Francisco Pizarro’s Forgotten Army?

Who really conquered the Inca Empire?  I found myself mulling over that question for the first time today, after reading a really fascinating new paper published online in the American Journal of Physical Anthropology by a team of American and Peruvian scientists.  Led by Melissa Murphy,  a physical anthropologist at the University of Wyoming in Laramie,  the team has just pored over the skeletal remains of 258 Inca men and women,  who perished from extreme violence sometime between 1470 and 1540.

First,  let me very briefly summarize the conventional view of the Conquest of Peru.  According to the Spanish chronicles (the only surviving written source of the invasion),  Francisco Pizarro set sail from Panama in January 1531 with 3 ships and  180 men.   Landing near the port of Tumbes in the midst of a civil war in the Inca realm known as Tawantinsuyu,   Pizarro and his men journeyed inland.   At the Inca provincial town of Cajamarca, they laid an ambush and captured  the Inca king Atawallpa,  whom they subsequently executed.   In November 1533,  Pizarro’s force occupied the Inca capital of Cuzco, bringing the empire to its knees.

I personally don’t recall hearing or reading much about  indigenous Andean peoples fighting on the side of the  Spanish invaders.  But as the new paper by Murphy and her team points out,  aboriginal people  certainly seem to have played a part in the Conquest of  Peru,  and perhaps quite a large part.

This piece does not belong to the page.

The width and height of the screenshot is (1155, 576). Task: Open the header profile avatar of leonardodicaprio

Murphy and her colleagues examined human remains excavated from two large Inca  cemeteries in the archaeological zone of Puruchuco-Huaquerones,  7 miles from the center of Lima.  Many of these individuals likely died during the ill-fated siege of Lima,  when Inca forces tried to expel the Spaniards in 1536.  As expected, Murphy and her colleagues found ample evidence of severe injuries caused by medieval European weaponry–the top spike of a polearm, the beak of a war hammer,  and possible gunshot wounds.   (Intriguingly,  evidence of slashing injuries from swords is missing from these victims.)

But what I found especially intriguing in this study was the evidence that team-members found for wounds inflicted by  indigenous weapons,  such as clubs and maces.  Indeed,  as the authors note,  “the majority of perimortem injuries to the cranium were likely due to blunt force trauma, probably from native weaponry like maces or clubs,  with only a few of the injuries caused by Spanish weapons.”

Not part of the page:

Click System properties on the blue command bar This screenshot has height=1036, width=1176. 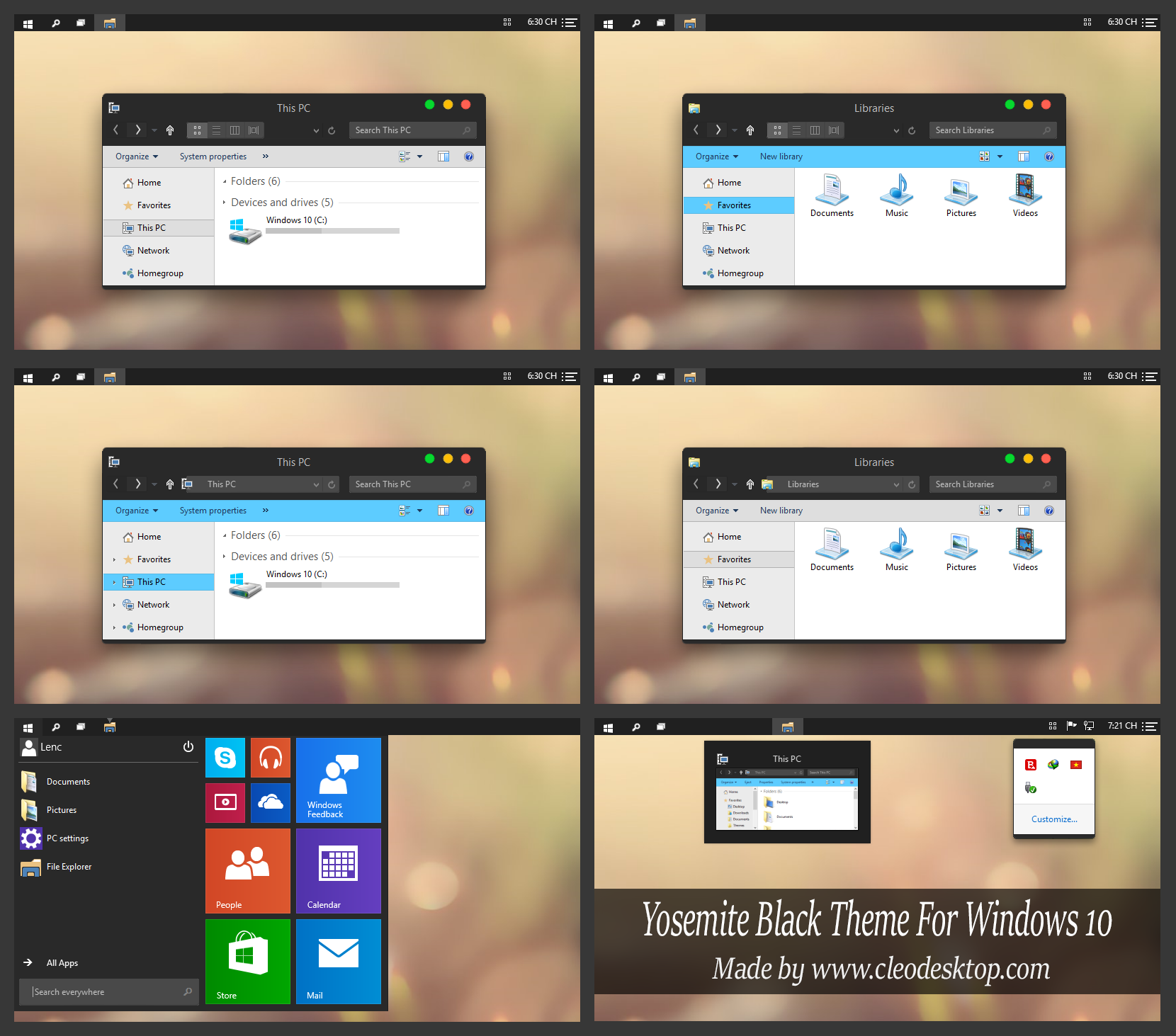(x=213, y=511)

Now of course,  Spanish soldiers might well have picked up native weapons and used them expediently.  But some Spanish chroniclers do refer on occasion to indigenous allies and I wouldn’t be at all surprised to learn that they were under-representing the numbers in order to make themselves look especially courageous to readers back home.

Moreover,  we know that the Incas had made a host of enemies during their own conquests, particularly on the northern coast of Peru.   And these dissidents might have seen Pizarro and his men initially as liberators,  before they truly understood the rapacity  of the Spanish forces.   Certainly, this is what happened in Mexico, when aboriginal people rallied to the banner of  Hernando Cortez,  eager to rise up against their oppressors, the Aztecs.

This new research by Murphy and her colleagues is the first forensic-style study of the Inca victims who fell during the Conquest of Peru.  I really look forward to reading more.

2 Comments

  1. Elaine

    Hi Heather, just read your article, parden my ignorance, but I thought the Incas were the indigenous people , where did they originate from?

  2. Hi Elaine:

    Good to hear from you! Yes, the Incas were indeed indigenous people. Their homeland lay in the Cuzco Valley in what’s now Peru. But Inca armies conquered and otherwise subjugated a very wide range of other indigenous chiefdoms from southern Colombia to northern Argentina and Chile. These other ethnic groups spoke different languages, worshiped different gods, had different customs and traditions, possessed their own leadership, etc. And some did not take at all kindly to their new Inca lords, who imposed new taxes, etc. So the Incas made a lot of enemies.

    When the Spanish arrived, some of these dissidents fought on the Spanish side — a case of my enemy’s enemy is my friend. But when the dust settled, and the Inca empire collapsed, the new Spanish rulers proved to be far harsher and crueler than the Incas ever were.